Nell’epoca dei social imperanti queste accuse sono ovviamente risibili e non volevo, oggi, aprire una indagine sociologica su questo tema. Ma di un (imprevisto, per me) fenomeno scatenatosi nelle ultime ore: una plurima protesta, molto vibrata. L’oggetto è l’esito della processione di San Michele, confinata, nel giorno del rinvio, ieri l’altro, ad una breve “passeggiata” nel borgo dell’acropoli dell’isola.  

I messaggi che ho ricevuto sono del tenore del “Neanche i Saraceni riuscirono a confinare San Michele nell’abbazia e poco più. Ci sono riuscite le autorità locali: civili e religiose.” Una roba del tipo : “Quod non fecerunt Barbari fecerunt Barberini.” Oppure: “Hanno fatto il varo della nave di soppiatto, fregandosene delle famiglie coinvolte e di tutti coloro che erano interessati”.

E ancora “Hanno fatto tutto in funzione del sindaco francese e per non turbare la festa del limone” , sbrigando, quindi, frettolosamente la pratica della processione solo per favorire le foto sui social.  E questa è una accusa ripetuta, purtroppo. Magari di coloro che non amano né la Francia né i Limoni.

Naturalmente avrei rispettato il silenzio su queste (più o meno) pretestuose proteste. Se non fossero esse stesse significative di uno spaccato di vita procidana da tenere in seria considerazione.

Ora cominciamo col dire che è vero che si è delusa l’aspettativa di tanti (anzi tantissimi) procidani che erano pronti, alle finestre e per la strada ad accogliere il passaggio dell’Arcangelo e ad entrare nella sua sintonia, desiderando la sua benedizione e la sua indulgenza per sé, per la propria famiglia e per l’isola tutta.

C’è un sentimento carsico che lega, nel profondo “l’isola micaelica” al suo santo protettore, e si tratta di una sintonia atavica. Dal punto di vista mediatico (e noi per primi lo facciamo) viene più celebrata la processione dl Venerdì Santo, anche tramite la partecipazione popolare già nell’organizzazione, a partire dai “misteri”.

E dal punto di vista liturgico la successiva processione del Corpus Domini pure fa la parte del leone. Ma San Michele è la vera anima dell’isola di Procida e ciò non dobbiamo dimenticarlo.

Anche perché è l’emblema delle vittorie: dei procidani contro i turchi e, in definitiva, del bene contro il male. Certo le passioni tristi prevalgono (anche in forza partecipativa) sulla gioia delle vittorie, soprattutto di questi tempi ( e non sto parlando dei tifosi del Napoli…).
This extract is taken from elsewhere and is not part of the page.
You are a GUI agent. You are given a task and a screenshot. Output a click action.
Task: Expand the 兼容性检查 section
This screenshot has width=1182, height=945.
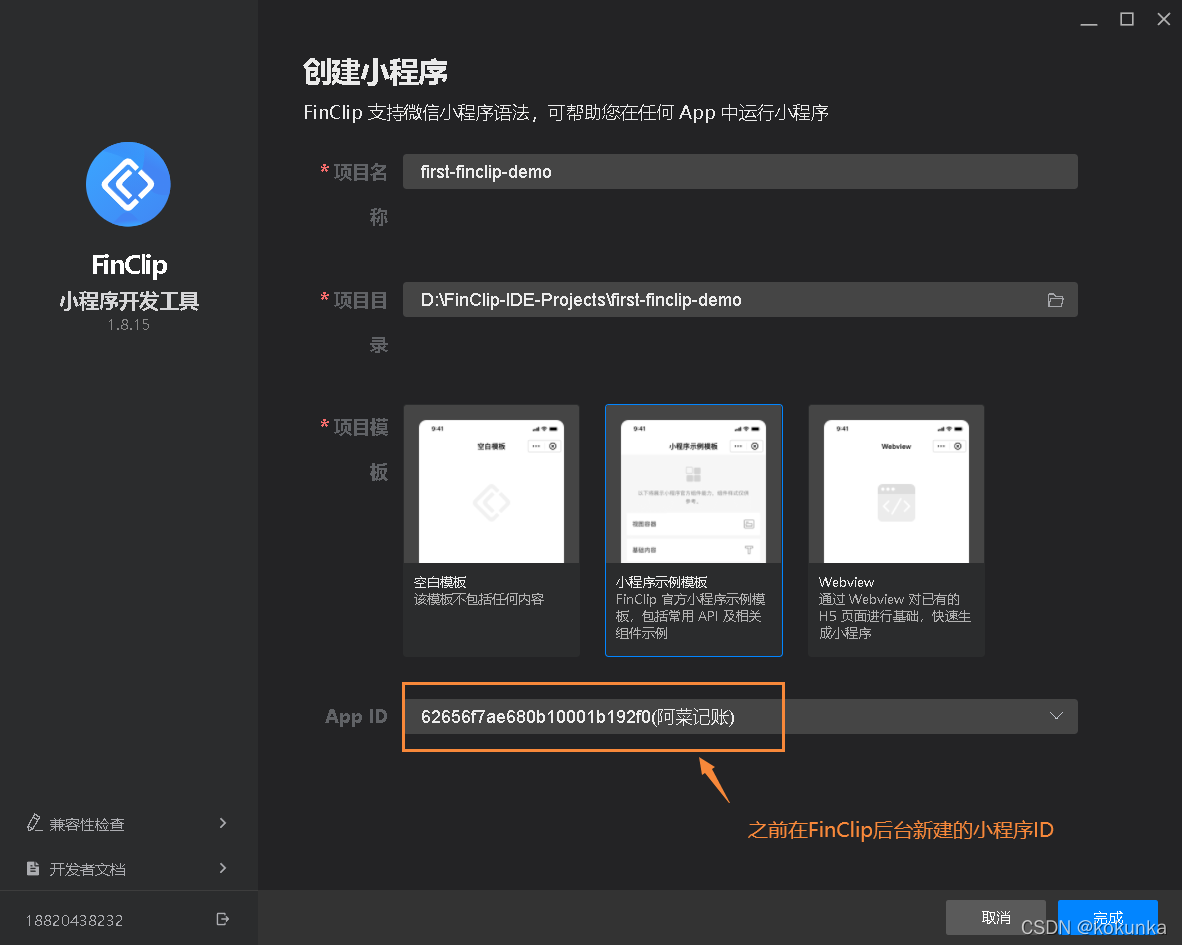tap(224, 823)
Temo sia un tratto culturale connaturato alla decadenza dell’Occidente e particolarmente sentito in Italia, al Sud e nella nostra isola.
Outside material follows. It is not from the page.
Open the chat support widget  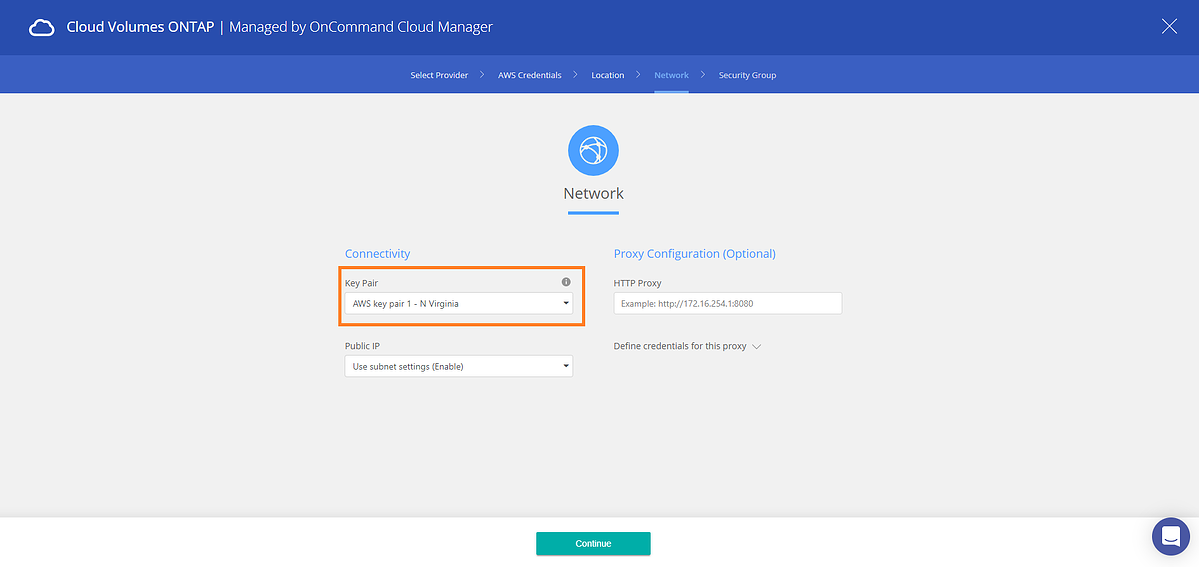click(1170, 536)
Ma la devozione dell’Arcangelo Michele è antica. Ebbe grande impulso nell’epoca longobarda e a Procida le prime tracce di quella devozione sono legate a Giovanni da Procida ( la cui famiglia risulterebbe , appunto, longobarda). La cappella dell’arciconfraternita di San Michele Arcangelo nel duomo di Salerno (detta delle Crociate) fu voluta dal medico salernitano, la cui figura in piccolo è disegnata nel mosaico che vede campeggiare, in alto, una splendida immagine di San Michele medievale con le ali spiegate.
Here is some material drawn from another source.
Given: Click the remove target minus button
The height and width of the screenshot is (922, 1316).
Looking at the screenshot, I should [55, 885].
Da allora fino ad oggi L’Arcangelo è il vero fil rouge della devozione popolare più autentica e ancestrale, precedente alla Controriforma.  E accade anche passando per il miracolo dell’ 8 maggio 1535 ( o 1534?), quando scacciò i saraceni (che erano sempre i turchi ottomani) gettando le fiamme contro la loro flotta minacciosa. Già da allora, Procida era un centro politico, economico e culturale di primaria importanza. Fu difesa dall’Arcangelo, ma imparò poi a difendersi meglio anche da sola, costruendo le mura dell’acropoli e a mano a mano incrementando la forza della propria marineria e le difesi militari (vedi la Fortezza di Sancio Cattolico, erta a difesa del porto e chiamata oggi Palazzo Merlato).

Insomma, la devozione a San Michele Arcangelo racconta la Storia di una Procida forte, che ha fatto la Storia: di una Procida che VINCE!  Crediamoci! Magari “restituendo” alla comunità, il giorno 29 settembre, quella processione che è rimasta confinata in pochi metri.